NextGen Connect is our new mentoring program to support young thought leaders who are striving to improve the digital landscape and reduce screen time for their peers and generations to come.
Our first cohort of NextGen Connect mentees arrived at orientation in May where we revealed which Action Network experts they would be paired with over the three month program. Spanning six different time zones and seven countries, this group of passionate people are setting big goals for their summer collaborations!
Our Mentee Projects
Our 2022 mentees are working on projects such as building an ethical social media platform, reducing misinformation, creating a digital wellness journal, understanding manipulation in digital interfaces, adding mindfulness to the day, improving safety and mental health on social media and building a healthier gaming experience.
Our Expert Mentors
Our 2022 mentors have decades of expertise in creating programs for healthy tech use, reducing screen time, raising awareness about social media harms, improving productivity, connecting humans, teaching emotional skills and creating ethical AI.
Meet the NextGen Connect 2022 Cohort
- Cameron Bogatez from New South Wales, Australia is designing an ethical social media platform called Rocket.
- Cameron’s mentor is Chris Flack from Dublin, Ireland. He left the tech industry to found Unplug, which helps schools, governments and organizations improve focus at work, disconnect after work, and develop meaningful connections.
- Ceren Dundar from Istanbul, Turkey is focused on reducing harassment and misinformation online and educating children to be safe online.
- Her mentor is Jean Rystrom, our Advisory Board member, long time Fairplay supporter, and former media literacy educator at Kaiser Permanente.
- Celia Hardy from New York, USA is creating a digital wellness journal for teens to track their digital life and to ensure it is secondary to their offline life.
- Her mentor is Sara Heaser, new to the Action Network through this program. Sara is professor at University of Wisconsin La Crosse. She created a course, “TL, DR: Reading and Thinking in the Clickbait Era” and enjoys talking with her students about healthy digital practices, digital privacy and cognition.
- Seth Bunev from British Columbia, Canada is focused on promoting his book called “Screenfarers: Nurturing Deliberate Action in a Digital World”. The book helps parents, teachers, young people and anyone else who is concerned understand the psychological manipulation techniques underlying digital interfaces and find practical ways to undermine them/diminish their influence. Seth spent 4 years totally offline and is an educator in nature-based/outdoor education.
- His mentor is Dana Tuttle, who is a physician and Co-Director of Screensense.org, a nonprofit dedicated to helping families and communities teach healthy tech use to young people.
- Ananya Roy from Maharashtra, India is focused on understanding how social media can be designed to be more humane.
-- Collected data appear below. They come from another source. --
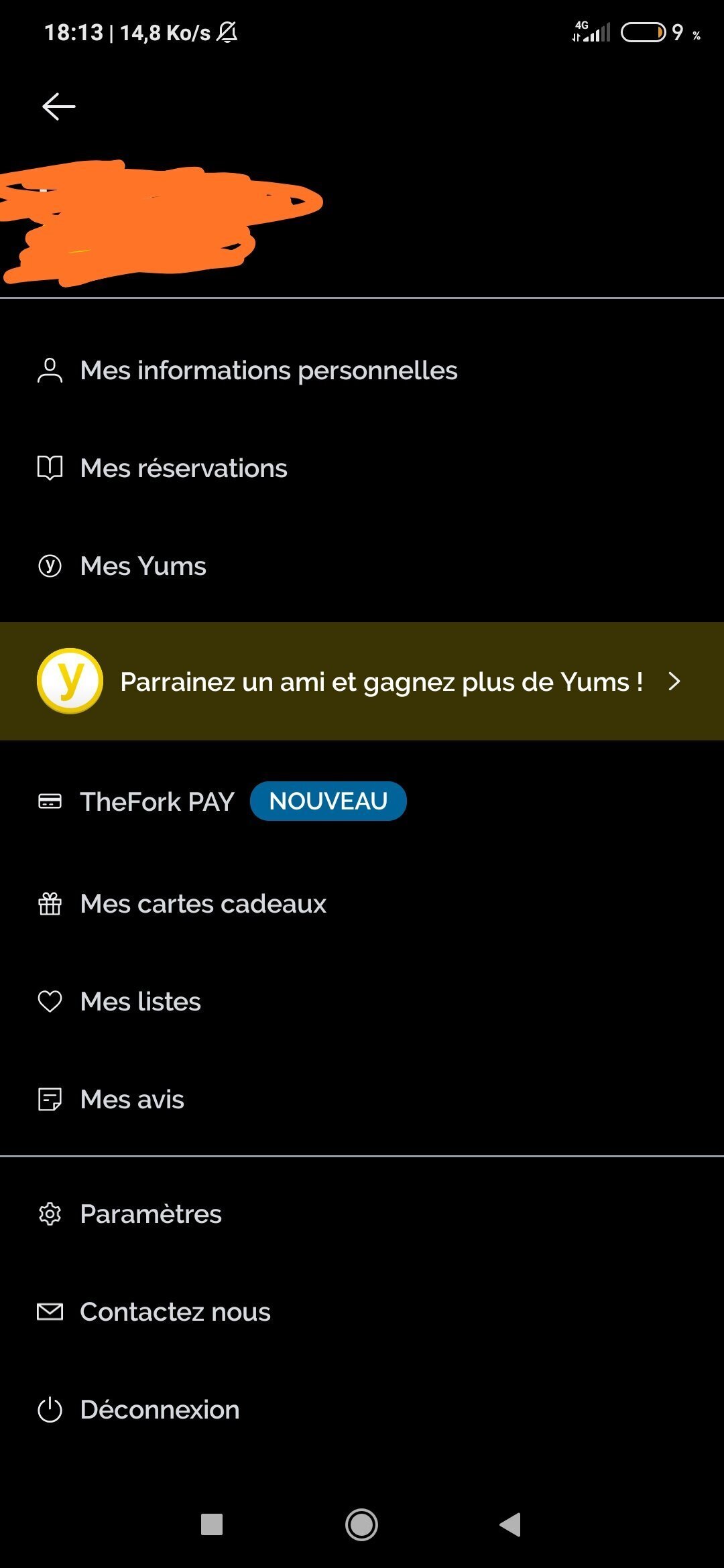Click the person icon for personal information
Image resolution: width=724 pixels, height=1568 pixels.
pyautogui.click(x=50, y=371)
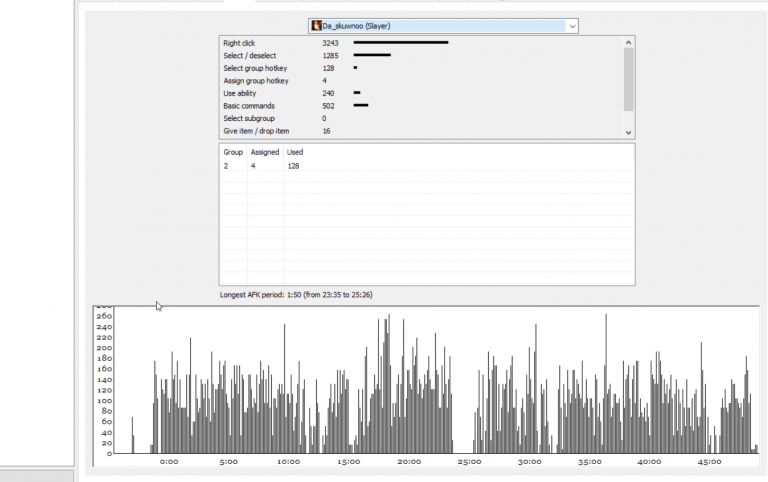Select the Select subgroup row
Viewport: 768px width, 482px height.
click(421, 119)
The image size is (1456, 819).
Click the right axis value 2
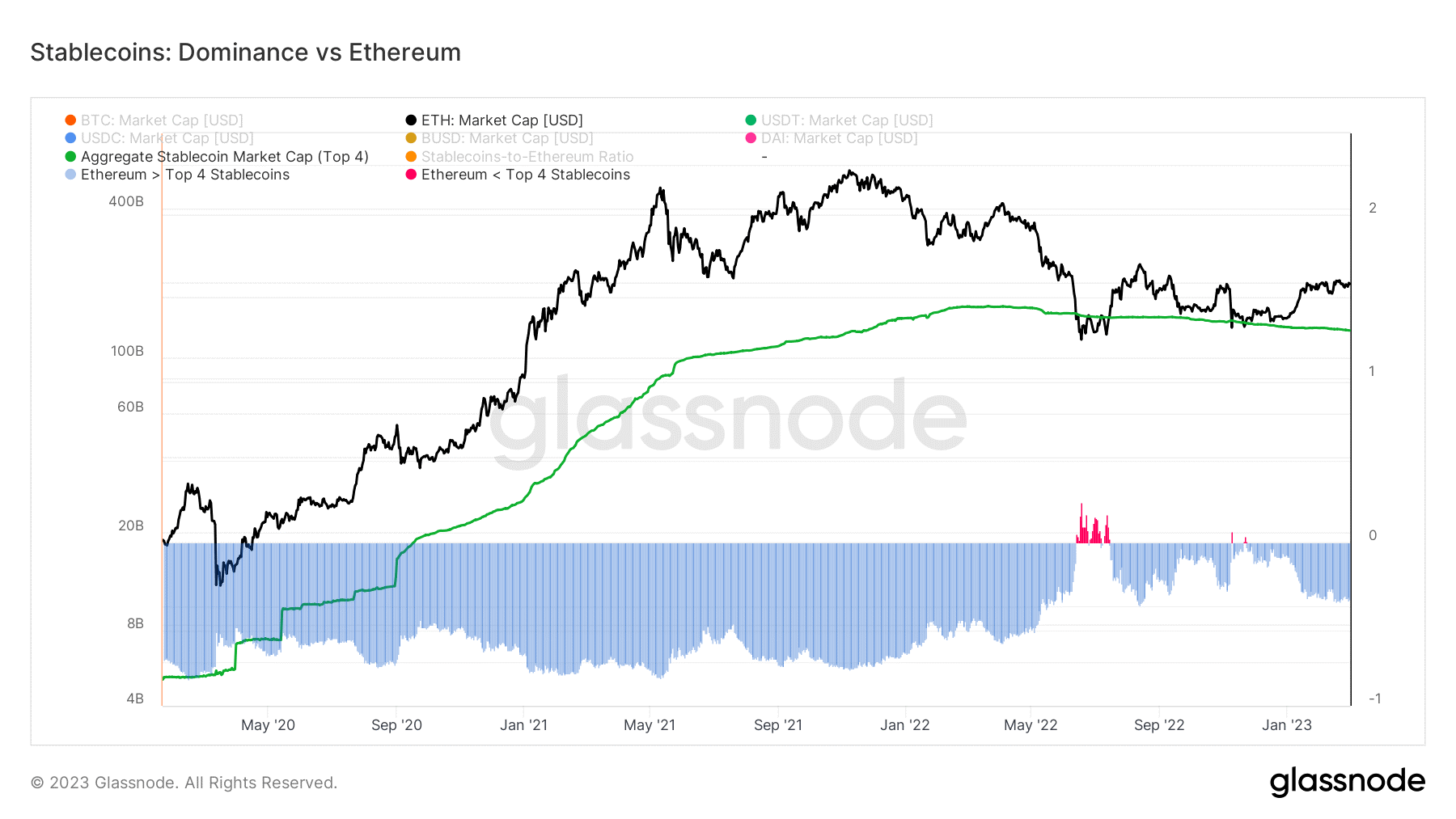click(x=1373, y=208)
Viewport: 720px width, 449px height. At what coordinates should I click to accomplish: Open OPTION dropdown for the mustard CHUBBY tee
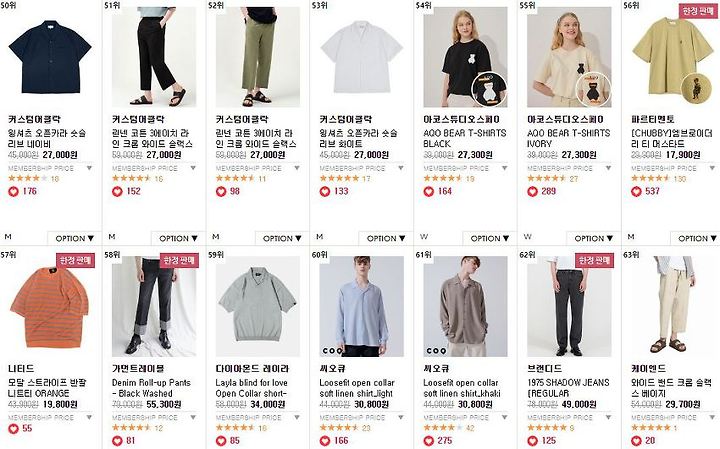pyautogui.click(x=697, y=238)
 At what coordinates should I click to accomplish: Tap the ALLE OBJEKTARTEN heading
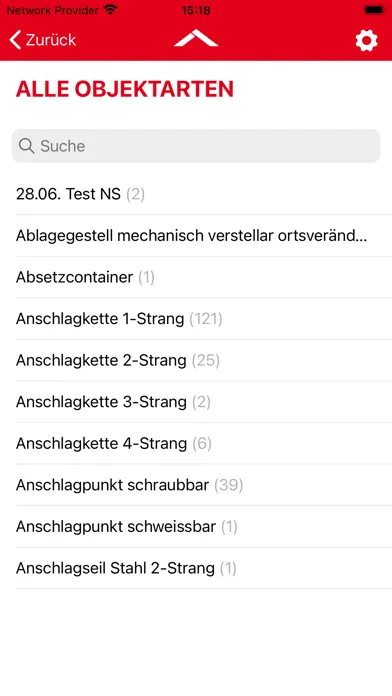pos(125,89)
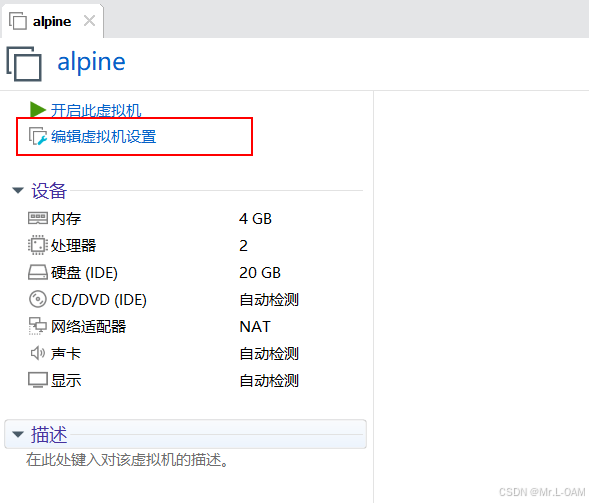The image size is (589, 503).
Task: Click the processor (处理器) chip icon
Action: pyautogui.click(x=38, y=245)
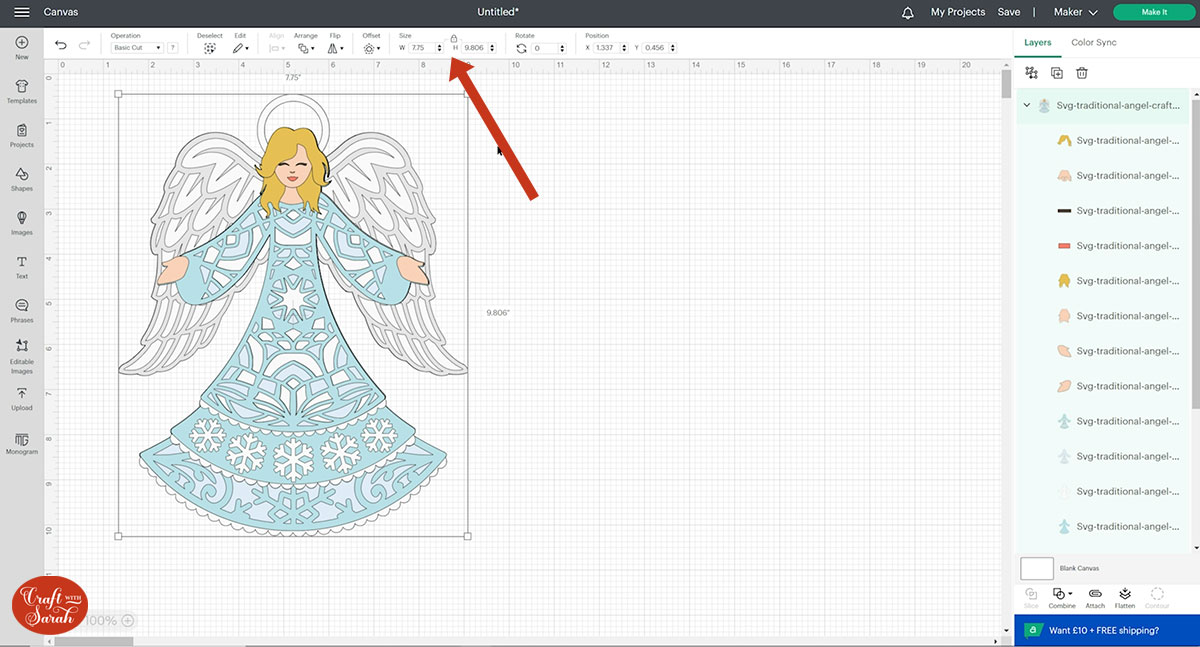The image size is (1200, 647).
Task: Click the Blank Canvas color swatch
Action: (1037, 569)
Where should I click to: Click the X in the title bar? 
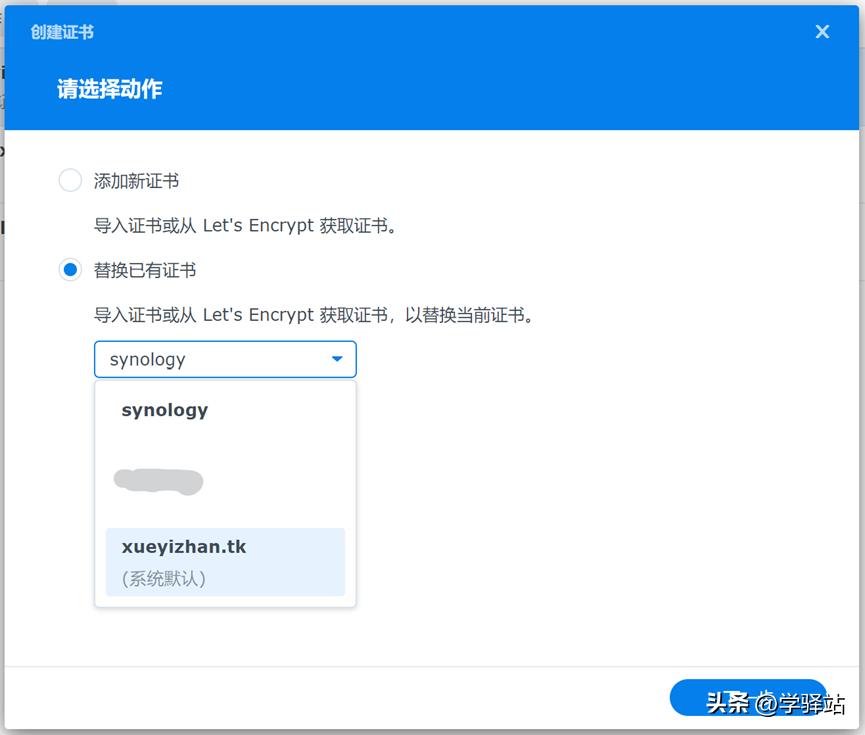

She founded Niyamat, a mental health awareness initiative aimed at destigmatizing therapy and also runs a podcast about Data Privacy and AI ethics called “The Fault in our Algorithms”.
- Ananya has two mentors, Bill Softky and Ryan Bell. Bill is a biophysicist who was among the first neuroscientists to understand microtiming, and among the first technologists to build that understanding into algorithms. Ryan is a new member of the Action Network and is founder of Tech Balance, which works with educational institutions, students and parents to help students build healthy and productive tech habits.
- Renee Yaseen from Indiana, USA is building a motion activated game called FriendOver. It helps kids ground their online play in the motion of their bodies through social, motion-interactive games and its multiplayer, video-chat integrated game encourages conversation, collaboration, and physical motion.
- Her mentor is Adam Derradji from the UK, also new to the Action Network. Adam won the UK Young Innovators Award and built an app that uses a fun gamified timer to help young people avoid distractions and spend more focused time on their values/goals.
- Dhisha Kukalakuntla from Texas, USA is a high school junior and the youngest in the cohort. She founded a Positivity 101 club at her school and created “mindful minutes” activities for advisory periods. She is focused on expanding the program to other schools.
- Her mentor is Erin Walsh, long-time friend of Fairplay, and recently joined the Action Network membership. Erin is co-founder of Spark & Stitch Institute, which centers their work on brain science, emotional skills and screen time.
- Timo Simonin from Massachusetts, USA. His goal is to improve youth safety on social media. He plans to interview peers about past experiences regarding interactions online and use the information along with other online safety tips to raise awareness.
- His mentor is also Jean Rystrom (see above bio).